(Data for finding displayed items)
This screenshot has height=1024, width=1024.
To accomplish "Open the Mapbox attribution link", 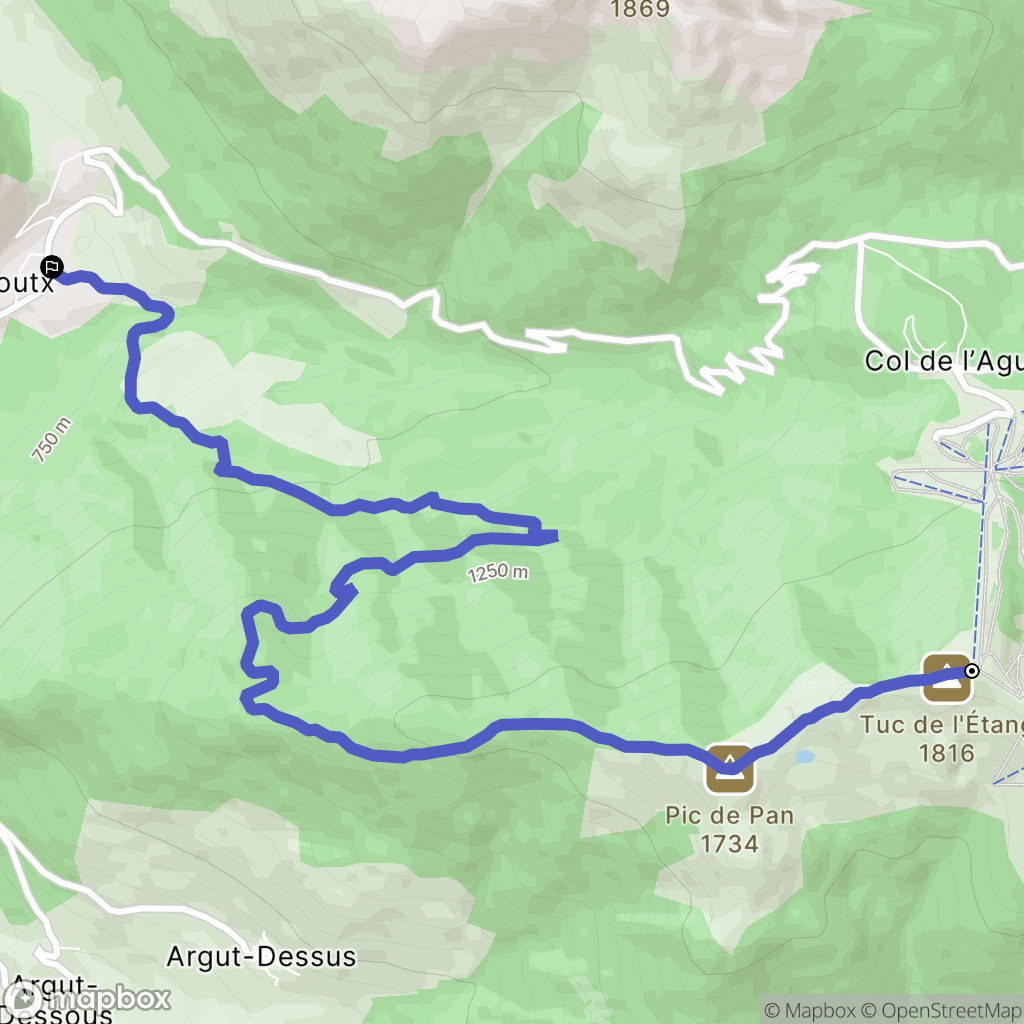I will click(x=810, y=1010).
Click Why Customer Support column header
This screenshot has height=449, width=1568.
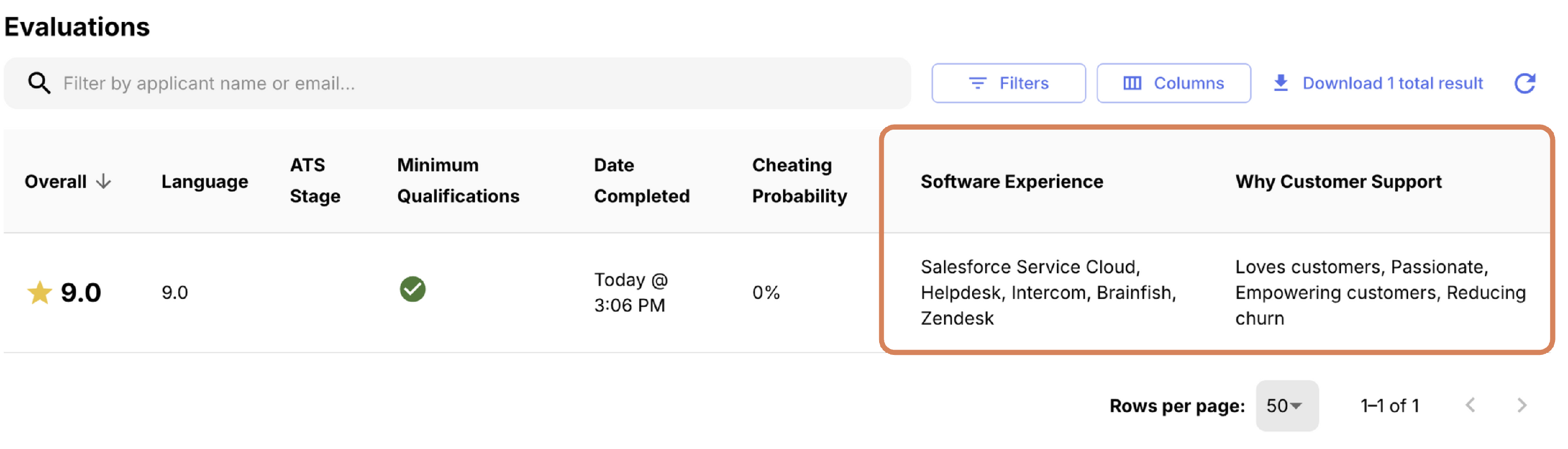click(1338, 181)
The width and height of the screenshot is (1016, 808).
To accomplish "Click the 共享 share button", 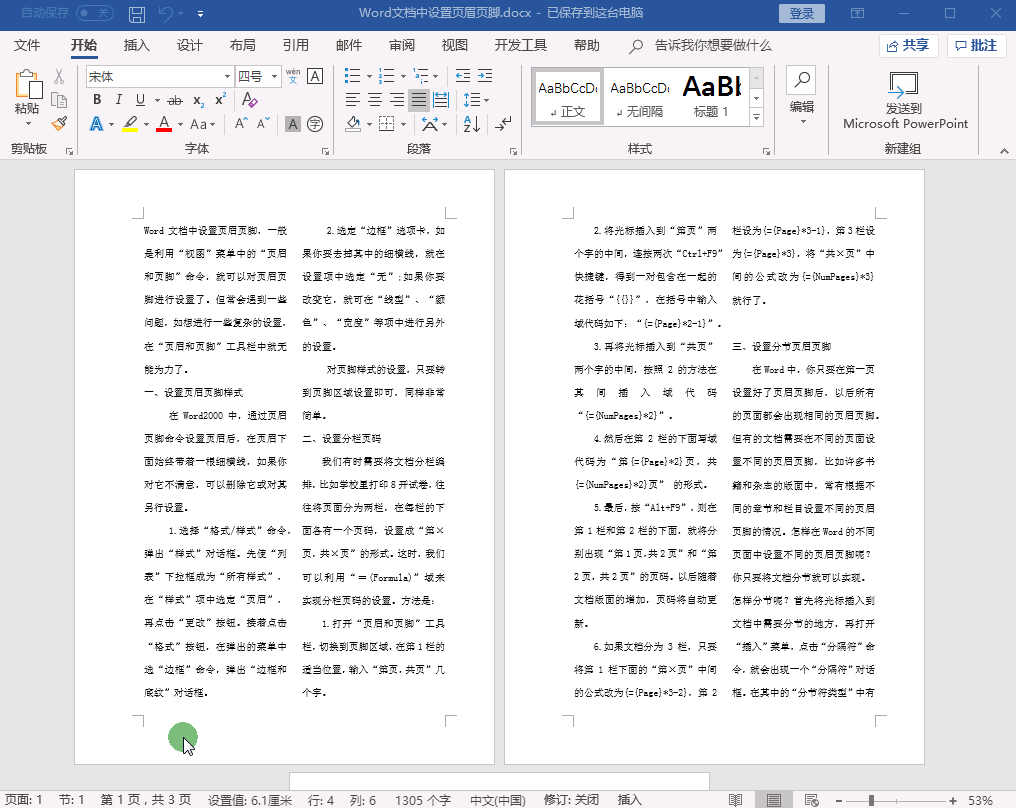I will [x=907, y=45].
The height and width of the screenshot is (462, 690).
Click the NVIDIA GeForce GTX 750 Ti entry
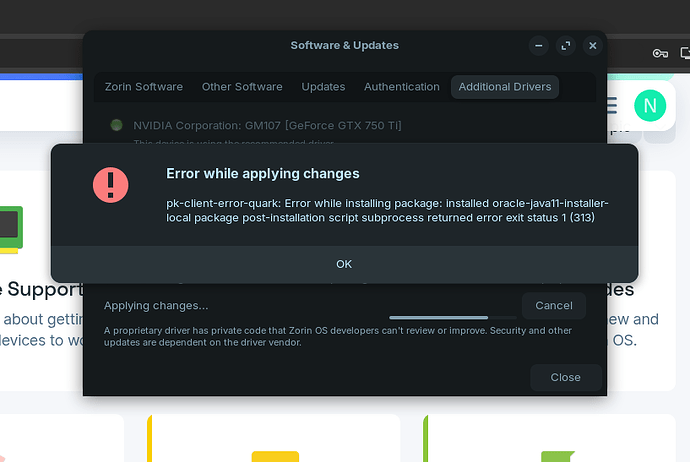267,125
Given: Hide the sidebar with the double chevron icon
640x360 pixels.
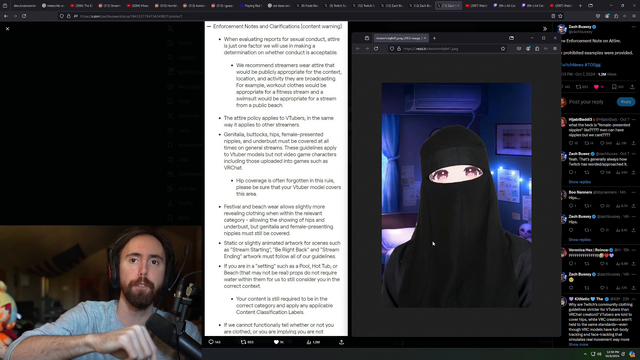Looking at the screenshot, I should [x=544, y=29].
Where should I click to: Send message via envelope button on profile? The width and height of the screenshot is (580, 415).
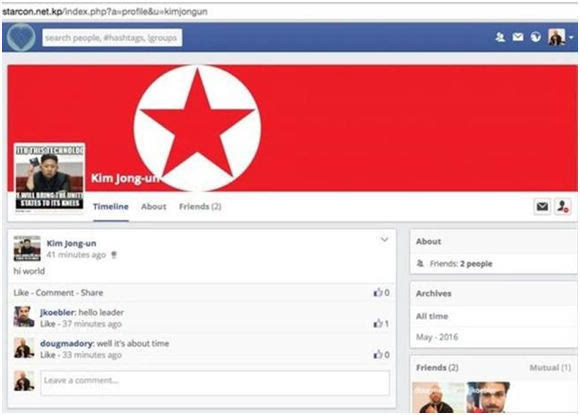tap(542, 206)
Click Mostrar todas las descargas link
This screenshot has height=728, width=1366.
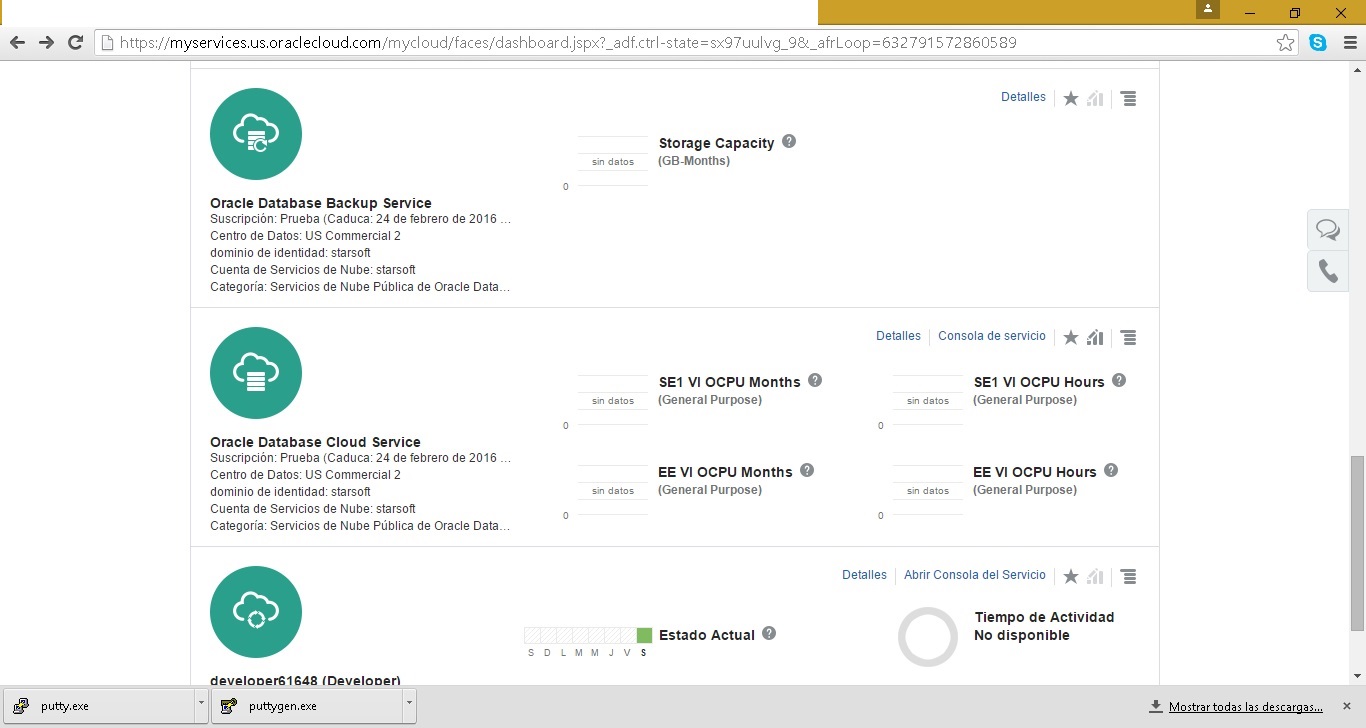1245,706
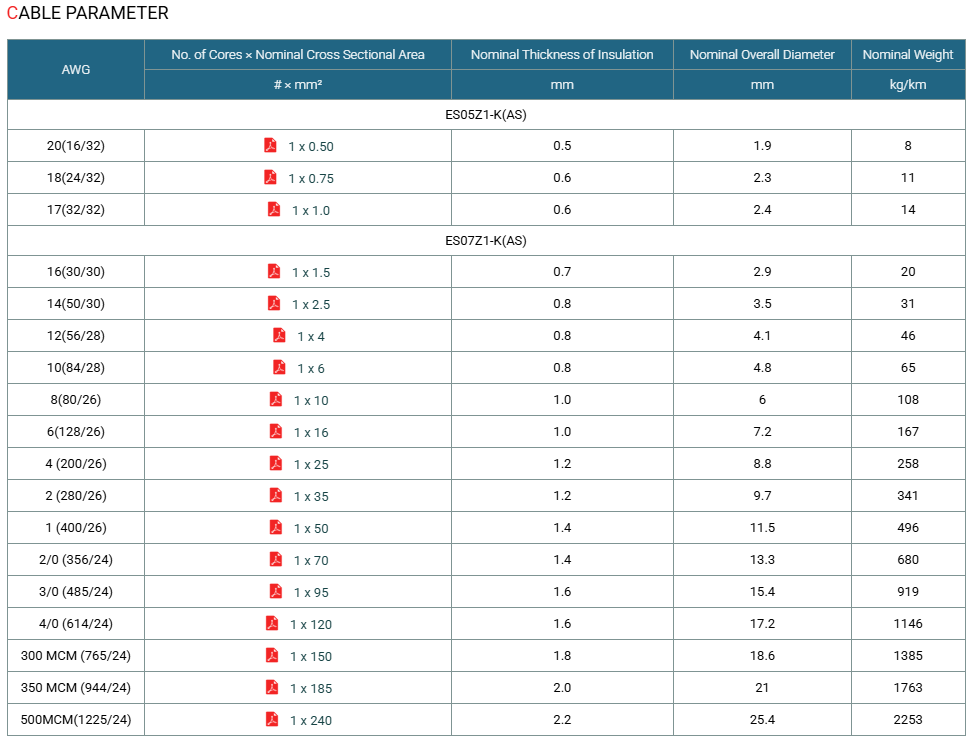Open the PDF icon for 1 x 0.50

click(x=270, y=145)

◆ Challenge ◆
Rewrite the data from the line containing "The height and" through the line containing "Looking at the", inclusive, replacing "sidebar" with "side panel" and changing nothing else. Leave out the pictures.

◆ The answer ◆
The height and width of the screenshot is (462, 690).
Click the NVIDIA GeForce GTX 750 Ti entry
267,125
Given: Hide the side panel with the double chevron icon
640x360 pixels.
Looking at the screenshot, I should [x=544, y=29].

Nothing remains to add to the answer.